Hacker News new | ask | show | jobs
by druiid 5022 days ago
Well, I have to say... replication related issues like this are why I/we are now using a Galera backed DB cluster. No need to worry about which server is active/passive. You can technically have them all live all the time. In our case we have two live and one failover that only gets accessed by backup scripts and some maintenance tasks.

Once we got the kinks worked out it has been performing amazingly! Wonder if GitHub looked into this kind of a setup before selecting the cluster they did.

1 comments

any details on the kinks you worked out?
Sure. Maybe I should do a writeup for it on my blog at some point in the near future :).

The two main issues we encountered both had to do with search for products/categories on our sites. The first was that Galera/WSREP doesn't support MyISAM replication (It has beta support, but I wouldn't trust it). This meant that we had to transition our fulltext data to something else. The something else in this case was Solr which has been a much better solution anyway (fulltext based search was legacy anyway so this I can kind of count as a win).

# Rows
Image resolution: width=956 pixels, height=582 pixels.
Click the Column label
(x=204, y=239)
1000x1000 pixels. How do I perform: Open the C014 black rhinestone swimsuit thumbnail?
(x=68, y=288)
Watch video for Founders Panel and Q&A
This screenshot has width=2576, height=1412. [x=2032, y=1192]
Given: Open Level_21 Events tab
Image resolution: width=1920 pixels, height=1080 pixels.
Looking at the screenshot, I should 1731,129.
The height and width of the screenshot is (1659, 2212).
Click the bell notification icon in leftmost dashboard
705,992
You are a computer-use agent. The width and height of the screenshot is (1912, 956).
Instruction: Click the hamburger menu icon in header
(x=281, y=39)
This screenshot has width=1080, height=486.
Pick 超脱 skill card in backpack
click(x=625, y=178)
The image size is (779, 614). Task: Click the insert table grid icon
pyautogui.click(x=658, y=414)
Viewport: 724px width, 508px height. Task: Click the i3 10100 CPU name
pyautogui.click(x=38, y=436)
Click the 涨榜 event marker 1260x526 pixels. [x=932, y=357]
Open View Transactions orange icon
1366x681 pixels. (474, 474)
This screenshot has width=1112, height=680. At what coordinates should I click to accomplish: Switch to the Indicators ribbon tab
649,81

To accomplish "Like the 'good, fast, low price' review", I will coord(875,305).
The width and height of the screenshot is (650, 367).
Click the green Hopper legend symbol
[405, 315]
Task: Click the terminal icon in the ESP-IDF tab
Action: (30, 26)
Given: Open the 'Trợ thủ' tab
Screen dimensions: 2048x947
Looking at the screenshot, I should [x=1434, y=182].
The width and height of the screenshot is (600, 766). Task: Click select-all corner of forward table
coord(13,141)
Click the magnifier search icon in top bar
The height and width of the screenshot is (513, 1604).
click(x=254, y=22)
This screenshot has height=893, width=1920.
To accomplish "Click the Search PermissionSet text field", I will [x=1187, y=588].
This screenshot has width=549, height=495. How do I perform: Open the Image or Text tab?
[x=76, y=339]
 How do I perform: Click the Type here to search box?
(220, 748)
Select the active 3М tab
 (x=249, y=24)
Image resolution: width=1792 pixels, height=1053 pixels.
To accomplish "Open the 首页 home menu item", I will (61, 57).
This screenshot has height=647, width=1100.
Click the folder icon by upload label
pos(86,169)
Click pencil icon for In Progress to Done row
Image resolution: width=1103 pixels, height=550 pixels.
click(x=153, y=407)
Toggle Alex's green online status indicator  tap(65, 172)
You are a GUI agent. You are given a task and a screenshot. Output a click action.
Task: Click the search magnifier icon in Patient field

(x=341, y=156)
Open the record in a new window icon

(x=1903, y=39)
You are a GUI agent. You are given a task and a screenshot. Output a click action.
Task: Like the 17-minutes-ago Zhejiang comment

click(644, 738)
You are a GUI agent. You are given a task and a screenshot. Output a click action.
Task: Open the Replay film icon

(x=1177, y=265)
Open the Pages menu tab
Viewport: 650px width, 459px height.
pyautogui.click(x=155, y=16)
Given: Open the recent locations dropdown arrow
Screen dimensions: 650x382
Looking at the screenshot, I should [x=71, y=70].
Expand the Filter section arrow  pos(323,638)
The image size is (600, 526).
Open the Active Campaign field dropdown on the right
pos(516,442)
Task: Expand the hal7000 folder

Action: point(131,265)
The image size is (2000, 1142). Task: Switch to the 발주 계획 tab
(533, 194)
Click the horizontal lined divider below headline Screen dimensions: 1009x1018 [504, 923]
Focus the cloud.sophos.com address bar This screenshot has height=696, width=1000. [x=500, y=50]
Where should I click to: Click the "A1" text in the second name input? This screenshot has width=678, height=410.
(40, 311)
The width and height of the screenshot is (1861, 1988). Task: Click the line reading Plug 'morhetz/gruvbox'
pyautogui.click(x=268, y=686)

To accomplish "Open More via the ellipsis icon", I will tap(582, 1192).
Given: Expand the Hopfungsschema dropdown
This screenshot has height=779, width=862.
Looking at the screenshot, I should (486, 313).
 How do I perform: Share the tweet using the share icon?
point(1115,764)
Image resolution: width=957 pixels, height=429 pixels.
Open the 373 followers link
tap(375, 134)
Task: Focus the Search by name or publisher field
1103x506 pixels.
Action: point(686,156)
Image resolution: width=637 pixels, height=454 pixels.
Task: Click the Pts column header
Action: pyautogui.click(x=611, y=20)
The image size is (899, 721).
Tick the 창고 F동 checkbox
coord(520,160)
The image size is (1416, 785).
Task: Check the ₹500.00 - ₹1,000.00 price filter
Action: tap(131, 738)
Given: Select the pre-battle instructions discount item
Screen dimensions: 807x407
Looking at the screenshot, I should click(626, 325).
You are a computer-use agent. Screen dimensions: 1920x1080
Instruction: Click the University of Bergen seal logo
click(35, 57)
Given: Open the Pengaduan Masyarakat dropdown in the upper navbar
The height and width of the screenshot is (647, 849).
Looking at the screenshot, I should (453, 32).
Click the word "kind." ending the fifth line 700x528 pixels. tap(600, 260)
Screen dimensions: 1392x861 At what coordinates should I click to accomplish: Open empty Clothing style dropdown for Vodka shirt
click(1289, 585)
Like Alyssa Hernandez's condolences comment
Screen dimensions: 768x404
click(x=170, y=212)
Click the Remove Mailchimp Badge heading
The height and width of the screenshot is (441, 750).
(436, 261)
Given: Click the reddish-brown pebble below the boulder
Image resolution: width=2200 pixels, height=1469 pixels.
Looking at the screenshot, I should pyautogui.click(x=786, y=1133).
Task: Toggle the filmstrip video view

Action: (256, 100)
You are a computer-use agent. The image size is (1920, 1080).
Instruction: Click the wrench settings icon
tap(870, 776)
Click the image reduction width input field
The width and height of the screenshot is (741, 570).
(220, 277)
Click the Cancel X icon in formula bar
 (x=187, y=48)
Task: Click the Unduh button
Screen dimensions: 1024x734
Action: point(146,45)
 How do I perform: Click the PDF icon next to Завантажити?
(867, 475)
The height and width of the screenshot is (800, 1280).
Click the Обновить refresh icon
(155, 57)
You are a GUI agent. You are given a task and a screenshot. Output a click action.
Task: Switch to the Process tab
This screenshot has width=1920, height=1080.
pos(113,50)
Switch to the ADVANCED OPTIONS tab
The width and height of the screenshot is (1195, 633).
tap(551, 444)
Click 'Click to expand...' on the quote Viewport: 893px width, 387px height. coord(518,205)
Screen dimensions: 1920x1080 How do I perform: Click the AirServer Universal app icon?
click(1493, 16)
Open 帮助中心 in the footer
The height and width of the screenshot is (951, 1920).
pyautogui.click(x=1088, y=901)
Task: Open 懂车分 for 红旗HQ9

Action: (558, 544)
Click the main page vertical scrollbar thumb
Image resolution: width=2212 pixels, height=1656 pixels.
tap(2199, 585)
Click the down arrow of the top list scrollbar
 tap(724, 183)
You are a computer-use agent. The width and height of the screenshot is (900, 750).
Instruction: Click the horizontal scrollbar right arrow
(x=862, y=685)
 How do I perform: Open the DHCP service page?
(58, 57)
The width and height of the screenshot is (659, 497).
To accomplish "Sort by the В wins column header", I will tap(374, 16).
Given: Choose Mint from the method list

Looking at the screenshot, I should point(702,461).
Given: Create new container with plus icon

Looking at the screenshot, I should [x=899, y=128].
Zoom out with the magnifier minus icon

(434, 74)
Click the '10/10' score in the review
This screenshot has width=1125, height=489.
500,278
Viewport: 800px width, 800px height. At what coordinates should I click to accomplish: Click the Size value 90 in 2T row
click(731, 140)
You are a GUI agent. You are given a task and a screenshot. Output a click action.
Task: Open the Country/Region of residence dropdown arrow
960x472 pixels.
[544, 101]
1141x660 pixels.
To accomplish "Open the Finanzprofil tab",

# Brief A
According to the Galera cluster thread, what did the team move its fulltext search data to?
# Brief B
Extend the Galera cluster thread past its final sentence, going on to the second of the two search issues the reply mentions.

# Task output A
Solr.

# Task output B
The second issue and the one that was causing random OOM crashes was partly due to a bug, partly due to the way the developer responsible for the search changes implemented things. The bug part is that galera doesn't specifically differentiate between a normal table and a temp table. When you have very very small/fast temporary tables that are created and truncated before the creation of the table is replicated across the cluster it can leave some of these tables open in memory (memory leak whoo!). We were able to fix for this and have been happy ever since.

If there's any interest I can do a larger writeup about actual implementation of the cluster, caveats and the like.

Consider this an expression of extreme interest on my part.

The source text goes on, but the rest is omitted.